--- 原文段落 ---
###

美文网首页
爬取 笔趣网 小说

爬取 笔趣网 小说

作者: 52_St | 来源:发表于2018-05-01 18:54 被阅读23次
    import os
    
    import requests
    from lxml import etree
    
    '''
    下载网站 www.biquw.com 的小说
    '''
    
    
    class BiquwNovel:
    
        # 初始化
        def __init__(self, url):
            self.__url = url
    
        # 定制的下载网页并解析的解析器
        def __parse(self, url):
            headers = {
                'User-Agent': 'Mozilla/5.0 (Windows NT 10.0; WOW64) AppleWebKit/537.36 (KHTML, like Gecko) Chrome/49.0.2623.112 Safari/537.36'
            }
            try:
                self.__html = requests.get(url, headers=headers).text
            except Exception as e:
                print(e)
                return False
            self.__tree = etree.HTML(self.__html)
    
        # 下载并保存小说到本地,并保存到指定路径
        def download(self, file_path):
            # 获取网页发生异常,直接结束
            detect = self.__parse(self.__url)
            if detect is False:
                return
            # 提取书名
            book_name = self.__tree.xpath('//h1/text()')[0]
            # 提取 章节链接
            chapter_links = self.__tree.xpath('//div[@class="book_list"]/ul//li/a/@href')
            # 以书的名字建立存储目录
            file_path = os.path.join(file_path, book_name)
            if not os.path.exists(file_path):
                os.makedirs(file_path)
            print('开始下载...{}'.format(book_name.strip()))
            # 循环下载所有章节的内容
            for link in chapter_links:
                detect = self.__parse(self.__url + link)
                if detect is False:
                    continue
                chapter_name = self.__tree.xpath('//h1/text()')[0]
                content = self.__tree.xpath('//div[@id="htmlContent"]/text()')

###

--- 输入数据 ---
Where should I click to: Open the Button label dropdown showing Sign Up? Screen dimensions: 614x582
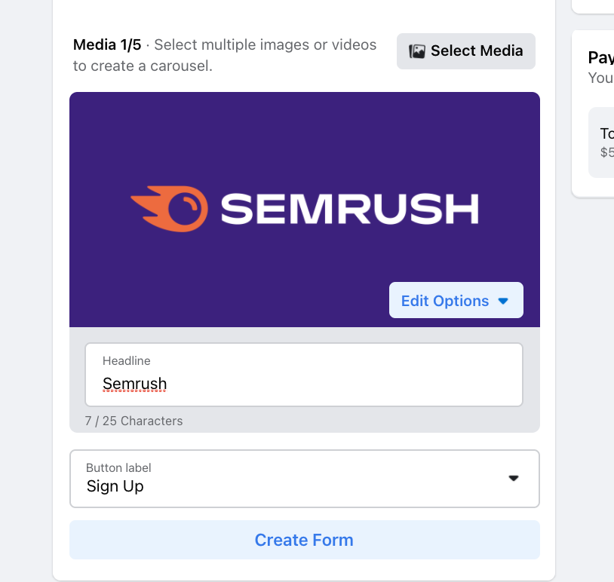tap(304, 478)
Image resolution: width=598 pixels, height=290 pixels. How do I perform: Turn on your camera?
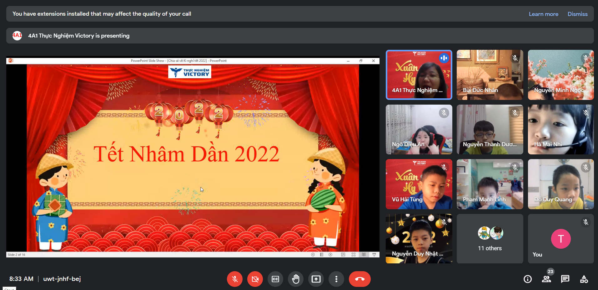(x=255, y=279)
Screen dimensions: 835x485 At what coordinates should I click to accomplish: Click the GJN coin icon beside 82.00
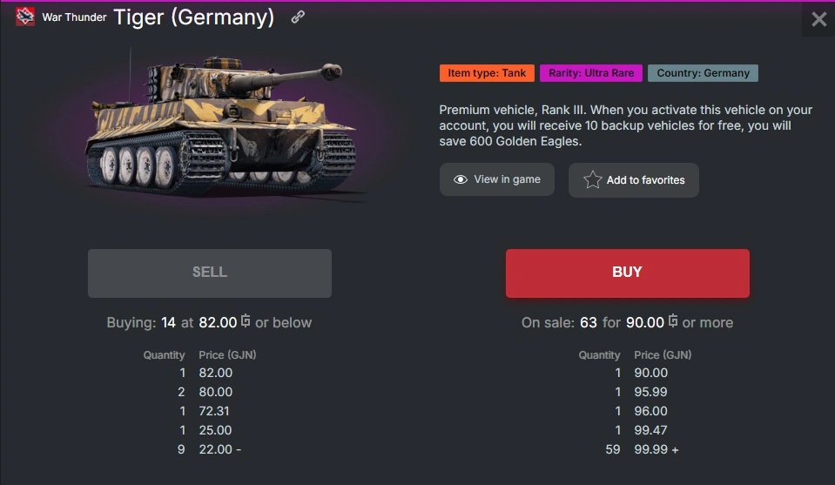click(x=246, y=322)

###

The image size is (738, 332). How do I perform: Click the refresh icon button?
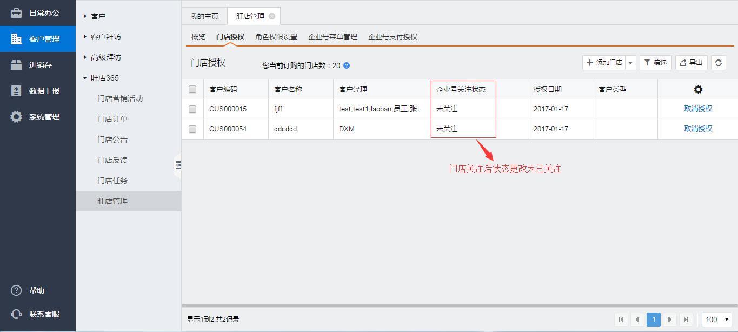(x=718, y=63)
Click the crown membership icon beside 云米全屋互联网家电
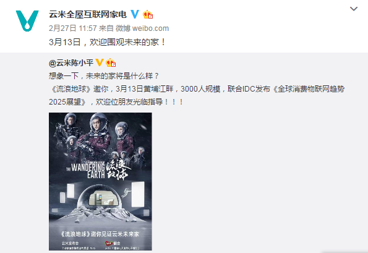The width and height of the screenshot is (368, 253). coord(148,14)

###

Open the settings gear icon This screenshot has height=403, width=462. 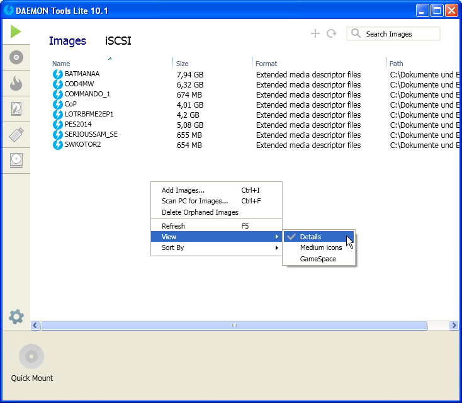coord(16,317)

###

--- 练习题目 1 ---
原文中的代码下载的是哪个网站的小说？
--- 练习题目 2 ---
把数据行中从含有“Image resolution: width=598”的那一行起，一直到含有“click(x=246, y=322)”的那一行为止（首尾两行都包括），将其中的“camera”改为“microphone”，其余一字不动。只输出这几行，不要带图片。
原文与这些行并非出自同一来源。

--- 参考答案 1 ---
www.biquw.com

--- 参考答案 2 ---
Image resolution: width=598 pixels, height=290 pixels. How do I perform: Turn on your microphone?
(x=255, y=279)
Screen dimensions: 835x485 At what coordinates should I click to accomplish: Click the GJN coin icon beside 82.00
click(x=246, y=322)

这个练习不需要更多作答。